Capítulo 6 - Explicações, mentiras e lutas.


E finalmente, depois de três dias, todas as pessoas que a organização por trás de 001 foram recrutadas com êxito. E encaminhados para um lugar que qualquer um saberia dizer que não era uma organização criada há poucos meses com apoio de todas as outras. Enfim, o lugar que os recrutados se encontravam era uma casa com três andares e respectivamente doze quartos cada um com seu banheiro, uma cozinha bem abastecida e uma sala com todos os canais disponíveis, ao redor da casa haviam quatro belas árvores com um jardim. E todos os recrutados estavam no primeiro andar depois que 001 pediu que aguardassem por sua explicação completa.

- Regras. – 001 começou assim que o ultimo se sentou. – Como na sociedade essa casa tem regras. – Ele continuou. – Não saiam por aquela porta sozinhos e ninguém de fora deve entrar. Vocês são adolescentes por isso podem ir para qualquer lugar, mas quero saber aonde vão. – Ele cruzou os braços enquanto continuava com sua explicação. – As quatro árvores lá fora estão equipadas com sensores de movimento, sensores térmicos e detectores de metais. Elas saberão quando é um animal ou uma pessoa com uma arma para matar cada um de vocês. – Ele acenou para uma das janelas. – Os vidros são a prova de bala, mas o tiro de uma bazuca com certeza fará alguma coisa. – Ele continuou. – A câmeras espalhas por esse terreno, se um cachorro urinar em uma planta, saberei em quais patas ele se apoiou, por quanto tempo durou e a cor do xixi. –

- Teremos internet? – Mikaella perguntou. Todos concordaram com ela.
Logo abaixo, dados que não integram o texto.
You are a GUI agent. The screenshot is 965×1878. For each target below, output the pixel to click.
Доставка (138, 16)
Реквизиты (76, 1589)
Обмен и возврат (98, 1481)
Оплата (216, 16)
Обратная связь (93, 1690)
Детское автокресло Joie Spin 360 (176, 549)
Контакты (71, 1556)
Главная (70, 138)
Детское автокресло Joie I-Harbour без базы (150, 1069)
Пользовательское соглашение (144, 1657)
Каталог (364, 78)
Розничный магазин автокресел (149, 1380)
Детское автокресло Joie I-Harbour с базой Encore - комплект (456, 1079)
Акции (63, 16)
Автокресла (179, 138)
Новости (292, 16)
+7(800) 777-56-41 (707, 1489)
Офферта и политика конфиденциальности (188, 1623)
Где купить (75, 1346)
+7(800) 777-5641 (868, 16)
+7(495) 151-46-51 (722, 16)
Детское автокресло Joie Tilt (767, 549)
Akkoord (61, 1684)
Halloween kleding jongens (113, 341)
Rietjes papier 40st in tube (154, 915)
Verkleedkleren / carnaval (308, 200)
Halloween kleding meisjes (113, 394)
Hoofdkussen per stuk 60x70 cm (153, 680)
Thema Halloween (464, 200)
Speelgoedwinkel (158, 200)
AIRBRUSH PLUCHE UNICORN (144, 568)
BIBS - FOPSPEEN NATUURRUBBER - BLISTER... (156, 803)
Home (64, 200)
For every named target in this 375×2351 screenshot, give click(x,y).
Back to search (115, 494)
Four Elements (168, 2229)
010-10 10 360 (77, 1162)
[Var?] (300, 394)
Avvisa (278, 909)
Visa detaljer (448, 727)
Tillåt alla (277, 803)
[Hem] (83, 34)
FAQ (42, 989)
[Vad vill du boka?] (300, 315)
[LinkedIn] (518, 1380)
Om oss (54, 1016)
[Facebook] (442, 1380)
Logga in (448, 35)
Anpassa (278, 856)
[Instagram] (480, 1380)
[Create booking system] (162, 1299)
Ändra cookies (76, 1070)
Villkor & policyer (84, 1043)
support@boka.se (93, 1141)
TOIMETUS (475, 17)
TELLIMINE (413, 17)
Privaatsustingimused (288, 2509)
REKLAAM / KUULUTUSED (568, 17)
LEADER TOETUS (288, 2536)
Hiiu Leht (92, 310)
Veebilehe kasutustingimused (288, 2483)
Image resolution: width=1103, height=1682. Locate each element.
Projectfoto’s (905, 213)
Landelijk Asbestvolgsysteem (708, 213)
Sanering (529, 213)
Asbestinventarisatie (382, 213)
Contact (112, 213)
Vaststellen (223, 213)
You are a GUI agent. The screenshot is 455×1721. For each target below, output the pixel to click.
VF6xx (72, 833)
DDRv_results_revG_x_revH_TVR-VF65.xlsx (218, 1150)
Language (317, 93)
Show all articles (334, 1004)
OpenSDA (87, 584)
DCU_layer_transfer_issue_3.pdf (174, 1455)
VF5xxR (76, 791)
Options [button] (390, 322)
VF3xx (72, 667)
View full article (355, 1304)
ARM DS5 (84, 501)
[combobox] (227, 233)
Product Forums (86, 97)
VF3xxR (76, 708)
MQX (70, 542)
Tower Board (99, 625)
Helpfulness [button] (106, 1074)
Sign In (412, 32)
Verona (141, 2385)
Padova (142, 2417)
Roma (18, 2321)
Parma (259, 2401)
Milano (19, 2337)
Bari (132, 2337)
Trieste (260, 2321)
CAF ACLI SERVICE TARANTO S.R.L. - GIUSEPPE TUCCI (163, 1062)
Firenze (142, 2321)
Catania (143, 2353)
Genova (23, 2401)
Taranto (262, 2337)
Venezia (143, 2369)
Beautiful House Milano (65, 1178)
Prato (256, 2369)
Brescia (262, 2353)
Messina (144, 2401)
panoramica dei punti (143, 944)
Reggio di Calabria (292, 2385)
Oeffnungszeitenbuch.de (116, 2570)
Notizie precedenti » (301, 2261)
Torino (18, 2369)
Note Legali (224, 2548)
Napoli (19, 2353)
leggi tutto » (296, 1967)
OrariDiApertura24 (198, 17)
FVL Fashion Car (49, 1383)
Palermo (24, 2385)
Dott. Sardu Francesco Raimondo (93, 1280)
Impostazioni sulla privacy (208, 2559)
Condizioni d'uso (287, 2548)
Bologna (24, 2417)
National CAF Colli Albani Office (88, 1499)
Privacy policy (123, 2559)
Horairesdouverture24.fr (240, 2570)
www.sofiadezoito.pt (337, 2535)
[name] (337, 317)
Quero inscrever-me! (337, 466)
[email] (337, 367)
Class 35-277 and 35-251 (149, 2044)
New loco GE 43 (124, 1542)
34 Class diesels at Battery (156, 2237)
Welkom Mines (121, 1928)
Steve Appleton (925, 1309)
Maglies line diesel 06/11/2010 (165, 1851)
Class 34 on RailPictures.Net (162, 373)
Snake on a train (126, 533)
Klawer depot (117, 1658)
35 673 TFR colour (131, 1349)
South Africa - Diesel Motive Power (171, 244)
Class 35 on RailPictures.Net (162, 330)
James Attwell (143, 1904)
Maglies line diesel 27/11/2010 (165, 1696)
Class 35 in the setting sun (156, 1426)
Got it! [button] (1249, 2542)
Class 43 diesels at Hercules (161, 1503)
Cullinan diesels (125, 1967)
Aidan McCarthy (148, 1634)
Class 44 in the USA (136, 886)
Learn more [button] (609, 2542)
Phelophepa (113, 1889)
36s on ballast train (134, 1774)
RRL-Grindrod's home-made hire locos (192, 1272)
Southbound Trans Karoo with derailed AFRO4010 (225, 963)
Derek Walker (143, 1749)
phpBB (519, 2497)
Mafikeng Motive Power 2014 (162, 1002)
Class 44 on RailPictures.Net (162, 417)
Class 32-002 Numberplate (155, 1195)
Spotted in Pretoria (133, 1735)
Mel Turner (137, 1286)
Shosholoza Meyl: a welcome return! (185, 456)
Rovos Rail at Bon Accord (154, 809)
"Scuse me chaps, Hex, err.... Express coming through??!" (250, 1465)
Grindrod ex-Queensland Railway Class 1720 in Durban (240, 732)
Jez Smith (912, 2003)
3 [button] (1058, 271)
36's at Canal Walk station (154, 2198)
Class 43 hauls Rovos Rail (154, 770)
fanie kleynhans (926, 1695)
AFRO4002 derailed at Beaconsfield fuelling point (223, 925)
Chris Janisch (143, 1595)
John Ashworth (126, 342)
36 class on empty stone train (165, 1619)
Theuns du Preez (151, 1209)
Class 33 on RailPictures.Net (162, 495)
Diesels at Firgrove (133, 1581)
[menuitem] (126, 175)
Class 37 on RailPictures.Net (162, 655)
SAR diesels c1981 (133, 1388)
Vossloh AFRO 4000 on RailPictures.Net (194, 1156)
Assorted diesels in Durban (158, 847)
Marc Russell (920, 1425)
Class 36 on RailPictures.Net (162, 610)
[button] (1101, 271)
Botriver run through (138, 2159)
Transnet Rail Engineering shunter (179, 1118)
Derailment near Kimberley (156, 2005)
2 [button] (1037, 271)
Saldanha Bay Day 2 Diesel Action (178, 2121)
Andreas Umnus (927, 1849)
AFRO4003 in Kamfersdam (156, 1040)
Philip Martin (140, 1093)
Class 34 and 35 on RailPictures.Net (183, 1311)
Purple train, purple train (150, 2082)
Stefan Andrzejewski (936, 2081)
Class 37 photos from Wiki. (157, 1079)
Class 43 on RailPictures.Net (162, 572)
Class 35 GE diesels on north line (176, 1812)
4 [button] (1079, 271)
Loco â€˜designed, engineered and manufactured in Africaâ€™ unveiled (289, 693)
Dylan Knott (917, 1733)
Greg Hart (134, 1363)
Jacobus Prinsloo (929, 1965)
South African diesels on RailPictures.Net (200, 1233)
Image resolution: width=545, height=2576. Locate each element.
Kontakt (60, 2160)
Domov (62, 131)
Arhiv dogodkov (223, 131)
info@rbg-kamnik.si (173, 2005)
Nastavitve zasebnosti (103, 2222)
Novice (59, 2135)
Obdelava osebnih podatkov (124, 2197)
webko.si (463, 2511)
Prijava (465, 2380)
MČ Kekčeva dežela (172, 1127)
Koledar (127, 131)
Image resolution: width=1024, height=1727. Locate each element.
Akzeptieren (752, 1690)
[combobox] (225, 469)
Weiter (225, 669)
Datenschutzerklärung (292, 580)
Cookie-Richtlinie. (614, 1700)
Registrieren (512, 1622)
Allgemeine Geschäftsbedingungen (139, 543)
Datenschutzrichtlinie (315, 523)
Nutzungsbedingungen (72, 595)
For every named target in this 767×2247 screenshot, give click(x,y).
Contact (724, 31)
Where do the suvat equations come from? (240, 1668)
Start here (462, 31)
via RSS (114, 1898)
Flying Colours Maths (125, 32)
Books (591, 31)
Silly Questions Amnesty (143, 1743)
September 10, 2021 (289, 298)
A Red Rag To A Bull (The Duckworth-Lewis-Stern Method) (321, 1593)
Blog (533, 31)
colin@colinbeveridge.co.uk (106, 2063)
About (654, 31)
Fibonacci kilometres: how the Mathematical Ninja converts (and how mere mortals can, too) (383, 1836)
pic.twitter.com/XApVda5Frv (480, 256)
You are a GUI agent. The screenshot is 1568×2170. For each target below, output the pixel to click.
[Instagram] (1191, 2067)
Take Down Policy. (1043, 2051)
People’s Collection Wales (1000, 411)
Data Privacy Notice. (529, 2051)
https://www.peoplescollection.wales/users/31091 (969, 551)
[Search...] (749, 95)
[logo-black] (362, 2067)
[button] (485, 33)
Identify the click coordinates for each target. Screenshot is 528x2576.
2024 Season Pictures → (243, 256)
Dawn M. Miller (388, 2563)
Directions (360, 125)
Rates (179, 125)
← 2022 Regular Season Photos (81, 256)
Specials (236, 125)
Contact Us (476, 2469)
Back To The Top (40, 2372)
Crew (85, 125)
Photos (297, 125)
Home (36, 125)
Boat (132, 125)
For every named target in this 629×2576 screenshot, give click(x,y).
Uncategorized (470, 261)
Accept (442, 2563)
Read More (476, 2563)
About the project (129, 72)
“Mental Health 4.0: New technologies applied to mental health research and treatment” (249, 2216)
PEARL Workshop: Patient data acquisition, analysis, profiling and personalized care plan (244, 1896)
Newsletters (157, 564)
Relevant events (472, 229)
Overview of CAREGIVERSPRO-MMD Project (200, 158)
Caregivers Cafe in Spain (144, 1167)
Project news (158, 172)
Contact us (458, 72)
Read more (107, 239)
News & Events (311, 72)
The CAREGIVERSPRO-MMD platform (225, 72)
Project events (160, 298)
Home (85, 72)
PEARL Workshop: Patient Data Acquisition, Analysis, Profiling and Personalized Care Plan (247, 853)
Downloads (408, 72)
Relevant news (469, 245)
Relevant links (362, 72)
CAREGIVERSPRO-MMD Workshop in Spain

- Sim, e com o melhor sinal de download e upload para que vocês, mulheres, façam o que preferir, e você homens, façam de portas fechadas em seus quartos. – 001 olhou para cada homem com um olhar de “Vocês são animais”. – Vocês devem entender que só a Majest tem conhecimento desta casa. Claro, vizinhos e correio também. Se um desconhecido bater naquela porta vocês tem permissão para matar. –

- E porque não estamos na Majest? – Katrina perguntou.

- Porque vocês são civis. – 001 respondeu. – Alguns mais inteligentes do que outros. Que não perderiam uma oportunidade de hackear nossos sistemas. – O agente olhou para uma em especial. – Enquanto forem civis não saberão onde é localizada a Majest. Não saberão nada além de que sou um membro dela. – 001 cruzou os braços ao fim daquela explicação.

- Não confia na gente? – Akai perguntou depois de erguer um dos braços.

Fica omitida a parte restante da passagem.